Please turn the lines into a numbered list with any blank lines removed, starting with the line that contains "Task: Click the cash-in-hand" and going on through the line that contains "Action: [x=395, y=14]". Leave the pictures out of your list.
### THE INPUT ###
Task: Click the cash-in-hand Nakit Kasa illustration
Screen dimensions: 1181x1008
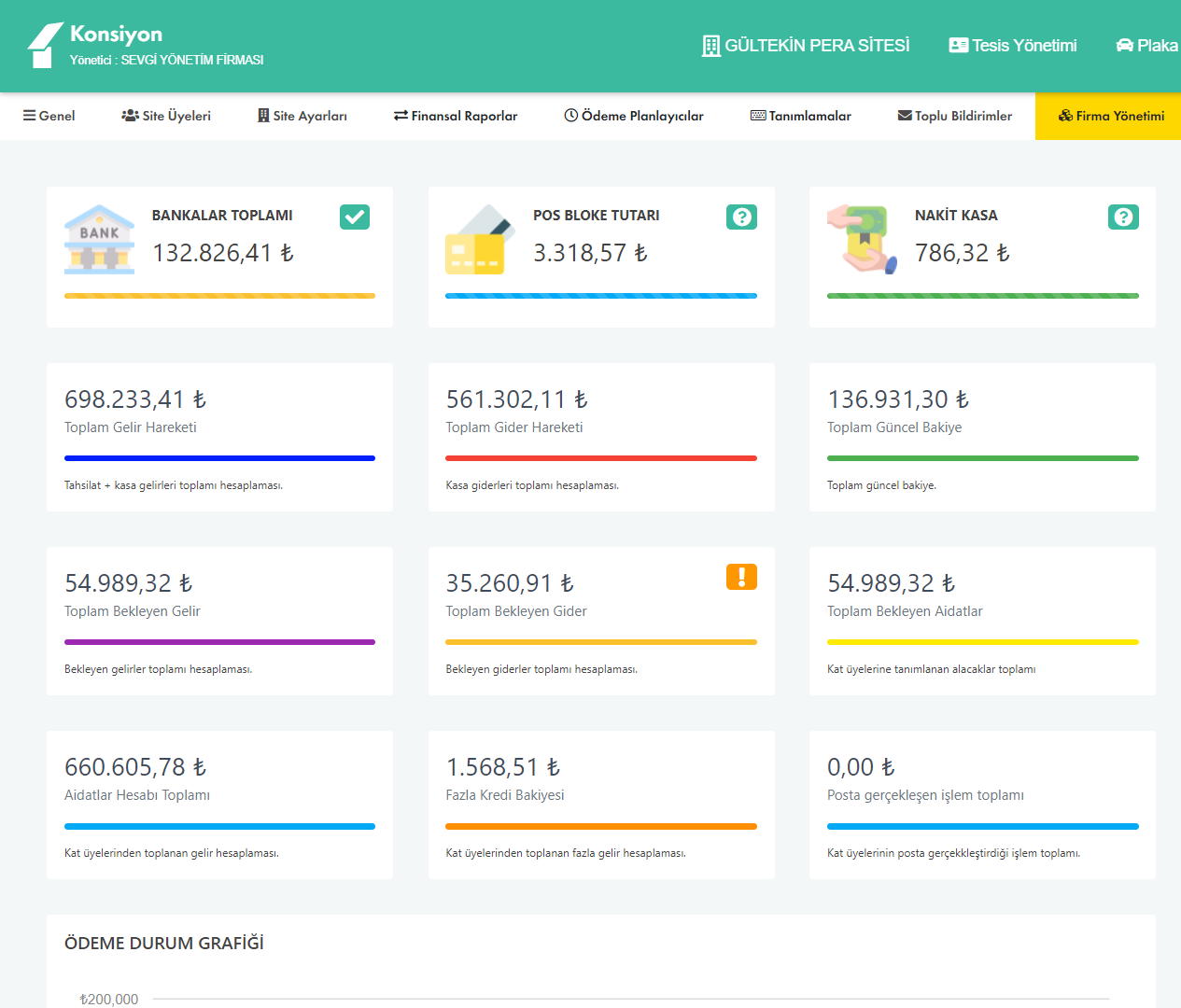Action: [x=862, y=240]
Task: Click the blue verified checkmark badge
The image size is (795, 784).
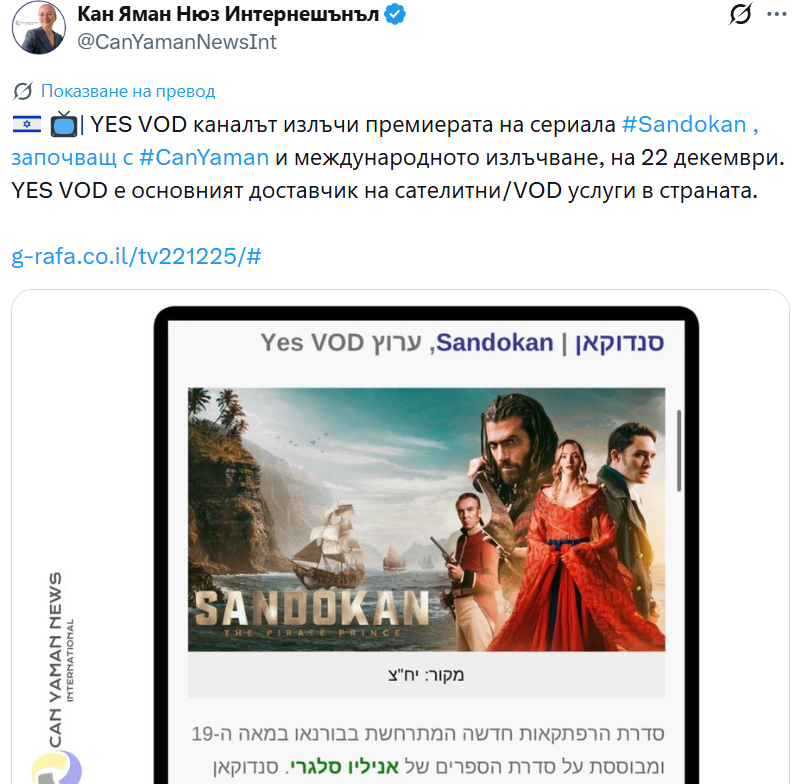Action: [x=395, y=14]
###
### THE INPUT ###
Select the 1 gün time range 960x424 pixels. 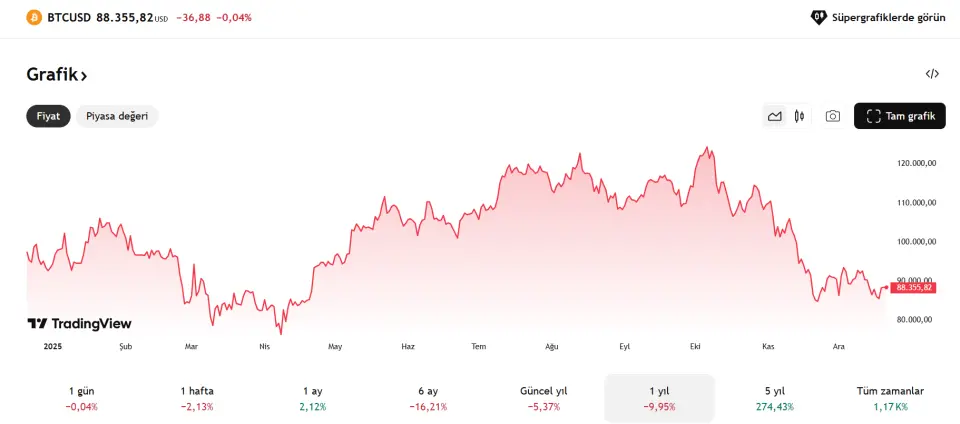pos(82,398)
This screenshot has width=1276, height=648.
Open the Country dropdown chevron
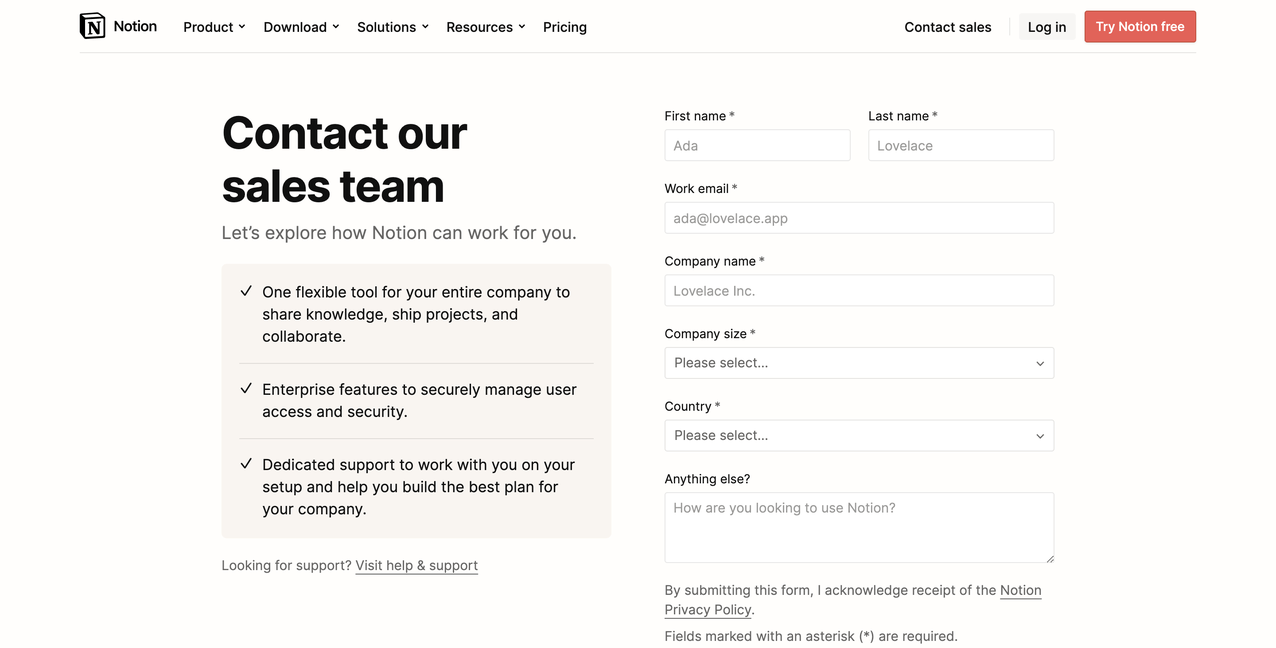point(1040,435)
###
# RESULT OF THE EXERCISE
1. Task: Click the cash-in-hand Nakit Kasa illustration
2. Screen dimensions: 1181x1008
3. Action: [x=862, y=240]
4. Task: Click the blue verified checkmark badge
5. The image size is (795, 784).
6. Action: [x=395, y=14]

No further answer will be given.